• Work to be completed: In the records below, change each occurrence of "Screen dimensions" to "Display size" and leave all other text unchanged.

• Material for the task:
______
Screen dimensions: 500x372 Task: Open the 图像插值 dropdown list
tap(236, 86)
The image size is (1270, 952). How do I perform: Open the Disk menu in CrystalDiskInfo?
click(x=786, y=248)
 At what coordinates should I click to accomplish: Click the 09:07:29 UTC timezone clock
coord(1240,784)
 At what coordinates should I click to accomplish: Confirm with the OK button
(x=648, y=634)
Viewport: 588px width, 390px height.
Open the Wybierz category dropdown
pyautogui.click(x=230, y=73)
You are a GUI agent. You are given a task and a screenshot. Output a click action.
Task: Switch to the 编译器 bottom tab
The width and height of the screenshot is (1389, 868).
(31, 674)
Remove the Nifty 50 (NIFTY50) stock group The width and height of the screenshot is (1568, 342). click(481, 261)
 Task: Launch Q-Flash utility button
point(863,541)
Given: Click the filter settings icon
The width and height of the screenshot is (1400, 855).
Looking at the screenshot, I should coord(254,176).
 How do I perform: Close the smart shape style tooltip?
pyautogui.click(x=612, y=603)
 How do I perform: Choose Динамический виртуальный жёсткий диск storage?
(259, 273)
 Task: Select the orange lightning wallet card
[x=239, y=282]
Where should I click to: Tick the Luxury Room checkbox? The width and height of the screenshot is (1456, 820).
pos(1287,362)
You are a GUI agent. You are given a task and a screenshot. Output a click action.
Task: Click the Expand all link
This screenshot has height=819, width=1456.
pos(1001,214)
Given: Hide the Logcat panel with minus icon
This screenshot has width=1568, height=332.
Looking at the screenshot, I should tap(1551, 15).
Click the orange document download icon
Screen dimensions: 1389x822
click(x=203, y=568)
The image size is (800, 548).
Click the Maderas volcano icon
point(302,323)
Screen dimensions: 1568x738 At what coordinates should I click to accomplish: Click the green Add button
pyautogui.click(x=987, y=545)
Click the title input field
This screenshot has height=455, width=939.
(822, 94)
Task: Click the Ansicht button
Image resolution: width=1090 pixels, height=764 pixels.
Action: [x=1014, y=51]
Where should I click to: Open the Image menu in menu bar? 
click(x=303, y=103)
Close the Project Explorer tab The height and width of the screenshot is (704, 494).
______
• Exercise answer:
Display size: 500x372 Task: Open the 图像插值 dropdown list
tap(236, 86)
The image size is (1270, 952). How do I perform: Open the Disk menu in CrystalDiskInfo?
click(x=786, y=248)
 At what coordinates should I click to accomplish: Click the 09:07:29 UTC timezone clock
coord(1240,784)
 At what coordinates should I click to accomplish: Confirm with the OK button
(x=648, y=634)
Viewport: 588px width, 390px height.
Open the Wybierz category dropdown
pyautogui.click(x=230, y=73)
You are a GUI agent. You are given a task and a screenshot. Output a click action.
Task: Switch to the 编译器 bottom tab
The width and height of the screenshot is (1389, 868).
(31, 674)
Remove the Nifty 50 (NIFTY50) stock group The width and height of the screenshot is (1568, 342). click(481, 261)
 Task: Launch Q-Flash utility button
point(863,541)
Given: Click the filter settings icon
The width and height of the screenshot is (1400, 855).
Looking at the screenshot, I should coord(254,176).
 How do I perform: Close the smart shape style tooltip?
pyautogui.click(x=612, y=603)
 How do I perform: Choose Динамический виртуальный жёсткий диск storage?
(259, 273)
 Task: Select the orange lightning wallet card
[x=239, y=282]
Where should I click to: Tick the Luxury Room checkbox? The width and height of the screenshot is (1456, 820).
pos(1287,362)
You are a GUI agent. You are given a task and a screenshot. Output a click action.
Task: Click the Expand all link
This screenshot has height=819, width=1456.
pos(1001,214)
Given: Hide the Logcat panel with minus icon
This screenshot has width=1568, height=332.
Looking at the screenshot, I should tap(1551, 15).
Click the orange document download icon
Display size: 1389x822
click(x=203, y=568)
The image size is (800, 548).
Click the Maderas volcano icon
point(302,323)
Display size: 1568x738 At what coordinates should I click to accomplish: Click the green Add button
pyautogui.click(x=987, y=545)
Click the title input field
This screenshot has height=455, width=939.
(822, 94)
Task: Click the Ansicht button
Image resolution: width=1090 pixels, height=764 pixels.
Action: [x=1014, y=51]
Where should I click to: Open the Image menu in menu bar? 
click(x=303, y=103)
Close the Project Explorer tab The height and width of the screenshot is (704, 494).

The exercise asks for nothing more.